Be very very careful and make very sure (as sure as you possibly can) that your injury will not deteriorate.


This has happened to quite a few injured people and it is extremely devastating for them, and in a way unjust for there should be a way in our laws that allows for “unforeseeable deterioration” too.

Time frames to lodge a serious injury claim

An injured worker has 6 years (from the date of the injury) to lodge a serious injury claim in Victoria.  As long as the worker’s limitations period is protected, there should be no rush to lodge a serious injury claim – unless of course the injured worker wants to.

Sadly for most workers, injuries frequently get worse over time and for the serious injury consequences to be fully apparent, it is often better not to rush these cases. This above story and my story is reminder of that.

2 Responses to “Sometimes it’s worth waiting or delaying serious injury”

  1. My lawyer’s on a no-win-no-fee basis and I didn’t have to fork out any monies to be held as trust.

    It’s been one year since my workcover claim and I was pushed to have the impairment assessment done. I had a cervical fusion done about 10 months ago. IME & my lawyer told me my injury has stablised; .

    After I got the assessment from my insurance company, my lawyer mailed me a form and told me to sign on it. When I received it, it has “accepted” boxes ticked. I signed and return it. When I got paid from my insurance, I pay my lawyer.

    About 1 month later, I went for scans and it was found that fusion did not take place, and there’s nerve impingement. Will be seeing a neurosurgeon and discuss the options.

    What can I do? Can I complain that my lawyer is negligent? I was not accessed to have more than 30% impairment.

    When I visited my lawyer, he told me that he is a strong return to work advocate, and suggested strongly I was exaggerating and not returning to work.

    Then he told me after the filing of the common law damages, he cannot help me anymore. He asked me if I want to have pain/suffering and economic lost. I told him I wanted both, and he said that when he submit these to workcover and if they reject it, I would need to pay $6xx.xx for the court to decide and if the courts says no, it’s end of case. He can not help me anymore.

    I am seriously doubting if the lawyer has my best interest at heart.

    How do I go about changing a lawyer? Do I need to pay to “terminate” my lawyer in order to go to a new one?

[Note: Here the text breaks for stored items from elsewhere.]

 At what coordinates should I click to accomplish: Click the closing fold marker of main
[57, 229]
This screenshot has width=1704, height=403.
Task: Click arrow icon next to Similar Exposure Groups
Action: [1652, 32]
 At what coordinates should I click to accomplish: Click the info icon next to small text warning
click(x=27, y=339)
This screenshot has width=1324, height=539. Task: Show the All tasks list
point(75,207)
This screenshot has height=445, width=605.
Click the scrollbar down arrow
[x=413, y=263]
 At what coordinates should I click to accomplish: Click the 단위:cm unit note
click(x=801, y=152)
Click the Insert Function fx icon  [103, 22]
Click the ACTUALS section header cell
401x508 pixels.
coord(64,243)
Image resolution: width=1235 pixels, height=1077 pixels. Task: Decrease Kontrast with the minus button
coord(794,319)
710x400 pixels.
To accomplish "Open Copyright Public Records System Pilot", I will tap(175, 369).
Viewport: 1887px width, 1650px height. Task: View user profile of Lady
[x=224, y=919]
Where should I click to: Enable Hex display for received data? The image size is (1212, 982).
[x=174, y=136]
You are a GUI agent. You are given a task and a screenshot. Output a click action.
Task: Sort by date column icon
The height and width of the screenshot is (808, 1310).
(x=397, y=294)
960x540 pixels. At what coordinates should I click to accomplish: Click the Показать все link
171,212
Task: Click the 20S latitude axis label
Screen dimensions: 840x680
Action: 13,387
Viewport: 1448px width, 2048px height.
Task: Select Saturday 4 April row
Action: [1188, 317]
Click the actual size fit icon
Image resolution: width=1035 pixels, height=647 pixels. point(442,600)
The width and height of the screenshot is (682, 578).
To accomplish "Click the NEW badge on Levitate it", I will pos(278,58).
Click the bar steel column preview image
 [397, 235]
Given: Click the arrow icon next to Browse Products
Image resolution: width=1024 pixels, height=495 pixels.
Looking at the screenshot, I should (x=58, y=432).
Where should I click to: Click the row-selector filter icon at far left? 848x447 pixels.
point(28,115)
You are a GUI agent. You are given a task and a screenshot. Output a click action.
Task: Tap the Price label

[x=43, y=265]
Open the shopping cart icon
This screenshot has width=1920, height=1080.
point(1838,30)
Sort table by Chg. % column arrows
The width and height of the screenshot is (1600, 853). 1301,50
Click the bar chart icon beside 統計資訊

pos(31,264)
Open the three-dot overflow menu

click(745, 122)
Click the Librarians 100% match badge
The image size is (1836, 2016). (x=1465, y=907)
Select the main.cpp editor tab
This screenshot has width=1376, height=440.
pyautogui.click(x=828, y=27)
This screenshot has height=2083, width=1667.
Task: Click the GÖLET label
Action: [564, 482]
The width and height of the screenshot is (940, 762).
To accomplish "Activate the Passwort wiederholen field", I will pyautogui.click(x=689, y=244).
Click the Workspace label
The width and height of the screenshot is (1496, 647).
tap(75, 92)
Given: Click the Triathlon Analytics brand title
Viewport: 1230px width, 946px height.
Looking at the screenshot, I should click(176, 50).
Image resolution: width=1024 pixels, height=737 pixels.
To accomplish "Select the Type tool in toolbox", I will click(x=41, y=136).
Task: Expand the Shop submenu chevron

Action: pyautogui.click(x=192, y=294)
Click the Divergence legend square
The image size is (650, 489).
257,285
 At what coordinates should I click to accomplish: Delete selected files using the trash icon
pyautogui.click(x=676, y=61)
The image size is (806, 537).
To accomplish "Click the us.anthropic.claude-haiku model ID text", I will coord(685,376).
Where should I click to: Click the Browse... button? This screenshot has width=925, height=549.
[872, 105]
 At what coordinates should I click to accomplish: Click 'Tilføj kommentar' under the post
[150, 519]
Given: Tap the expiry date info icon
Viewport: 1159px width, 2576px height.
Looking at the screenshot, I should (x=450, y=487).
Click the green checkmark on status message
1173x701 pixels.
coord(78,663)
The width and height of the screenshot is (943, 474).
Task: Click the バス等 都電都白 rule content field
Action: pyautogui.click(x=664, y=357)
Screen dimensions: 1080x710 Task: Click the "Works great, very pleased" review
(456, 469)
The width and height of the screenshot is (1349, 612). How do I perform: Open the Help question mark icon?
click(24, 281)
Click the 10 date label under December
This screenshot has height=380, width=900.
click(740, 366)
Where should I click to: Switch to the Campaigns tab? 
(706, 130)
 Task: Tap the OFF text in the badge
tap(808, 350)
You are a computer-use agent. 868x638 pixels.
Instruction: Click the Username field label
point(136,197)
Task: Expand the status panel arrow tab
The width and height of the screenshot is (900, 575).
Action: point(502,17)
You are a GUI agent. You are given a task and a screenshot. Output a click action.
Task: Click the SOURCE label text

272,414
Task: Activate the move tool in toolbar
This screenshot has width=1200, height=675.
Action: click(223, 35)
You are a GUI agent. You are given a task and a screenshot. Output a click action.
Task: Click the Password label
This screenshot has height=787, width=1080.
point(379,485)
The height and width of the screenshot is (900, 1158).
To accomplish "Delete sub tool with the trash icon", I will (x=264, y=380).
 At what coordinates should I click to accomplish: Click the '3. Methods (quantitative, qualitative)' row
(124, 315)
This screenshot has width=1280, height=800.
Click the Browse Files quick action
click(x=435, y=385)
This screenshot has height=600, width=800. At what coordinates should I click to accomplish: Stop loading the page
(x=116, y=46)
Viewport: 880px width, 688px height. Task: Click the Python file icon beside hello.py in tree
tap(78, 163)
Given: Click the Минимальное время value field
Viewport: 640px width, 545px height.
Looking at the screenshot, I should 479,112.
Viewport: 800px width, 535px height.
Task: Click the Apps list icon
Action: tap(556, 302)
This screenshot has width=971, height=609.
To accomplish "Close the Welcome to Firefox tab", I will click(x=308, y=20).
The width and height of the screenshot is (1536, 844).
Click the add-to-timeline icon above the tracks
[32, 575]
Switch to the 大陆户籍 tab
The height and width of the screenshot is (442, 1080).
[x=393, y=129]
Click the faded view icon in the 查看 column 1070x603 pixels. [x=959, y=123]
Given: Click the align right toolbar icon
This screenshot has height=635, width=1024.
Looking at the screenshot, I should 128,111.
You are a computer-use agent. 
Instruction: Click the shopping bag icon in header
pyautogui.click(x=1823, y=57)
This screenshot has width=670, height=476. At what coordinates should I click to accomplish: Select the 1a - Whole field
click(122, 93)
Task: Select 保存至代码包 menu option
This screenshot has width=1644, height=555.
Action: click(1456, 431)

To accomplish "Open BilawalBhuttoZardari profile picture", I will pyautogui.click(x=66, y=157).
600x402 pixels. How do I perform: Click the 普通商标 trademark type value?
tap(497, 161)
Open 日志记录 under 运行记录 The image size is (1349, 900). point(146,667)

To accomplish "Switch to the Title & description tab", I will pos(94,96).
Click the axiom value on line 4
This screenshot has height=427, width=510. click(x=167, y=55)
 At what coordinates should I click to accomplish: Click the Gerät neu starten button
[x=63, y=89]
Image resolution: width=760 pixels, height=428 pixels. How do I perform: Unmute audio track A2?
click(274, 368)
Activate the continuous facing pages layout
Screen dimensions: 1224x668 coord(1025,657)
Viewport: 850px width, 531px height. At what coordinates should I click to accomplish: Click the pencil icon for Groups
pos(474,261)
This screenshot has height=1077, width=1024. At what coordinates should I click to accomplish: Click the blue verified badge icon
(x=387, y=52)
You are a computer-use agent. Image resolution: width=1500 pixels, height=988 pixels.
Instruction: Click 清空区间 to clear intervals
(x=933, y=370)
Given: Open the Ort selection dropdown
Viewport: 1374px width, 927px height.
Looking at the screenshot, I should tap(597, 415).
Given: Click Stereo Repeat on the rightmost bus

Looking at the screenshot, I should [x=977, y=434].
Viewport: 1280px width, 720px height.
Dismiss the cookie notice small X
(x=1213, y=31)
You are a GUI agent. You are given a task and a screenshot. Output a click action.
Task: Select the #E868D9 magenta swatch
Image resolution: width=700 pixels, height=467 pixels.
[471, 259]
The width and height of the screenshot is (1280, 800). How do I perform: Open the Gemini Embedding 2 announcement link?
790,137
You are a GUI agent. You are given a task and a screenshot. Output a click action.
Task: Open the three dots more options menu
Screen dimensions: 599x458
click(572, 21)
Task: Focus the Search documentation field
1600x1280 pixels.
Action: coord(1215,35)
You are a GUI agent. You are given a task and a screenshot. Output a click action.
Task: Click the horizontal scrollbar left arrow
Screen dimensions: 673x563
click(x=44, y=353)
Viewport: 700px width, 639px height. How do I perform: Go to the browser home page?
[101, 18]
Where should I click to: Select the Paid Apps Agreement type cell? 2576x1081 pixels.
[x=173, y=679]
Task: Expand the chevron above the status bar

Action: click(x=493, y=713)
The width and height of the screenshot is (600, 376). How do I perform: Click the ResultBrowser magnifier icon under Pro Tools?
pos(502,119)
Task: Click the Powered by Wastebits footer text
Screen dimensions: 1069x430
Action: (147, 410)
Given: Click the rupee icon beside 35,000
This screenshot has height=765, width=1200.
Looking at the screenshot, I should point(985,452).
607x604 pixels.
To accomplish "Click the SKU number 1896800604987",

  2. Excellent post – and I cannot thank you enough. I know understand much better why my own lawyer has been asking me to please WAIT and not rush into settling. I have to admit that since having been on this terrible workcover system all I ever wanted (and want) is to get those thieves off my back by setting and thus closing my case. But hey I suppose that is the exact reason why they push us into accepting their settlement offers (they even have those very enticing little paragraphs on the NOA stating if you agree you will have the money in your bank account within 14 days guaranteed!). My own surgeon has also told me that he thinks I am going to get worse… I shall just hang on and be patient, indeed. Thanks again, also for all your other great posts! Keep it up!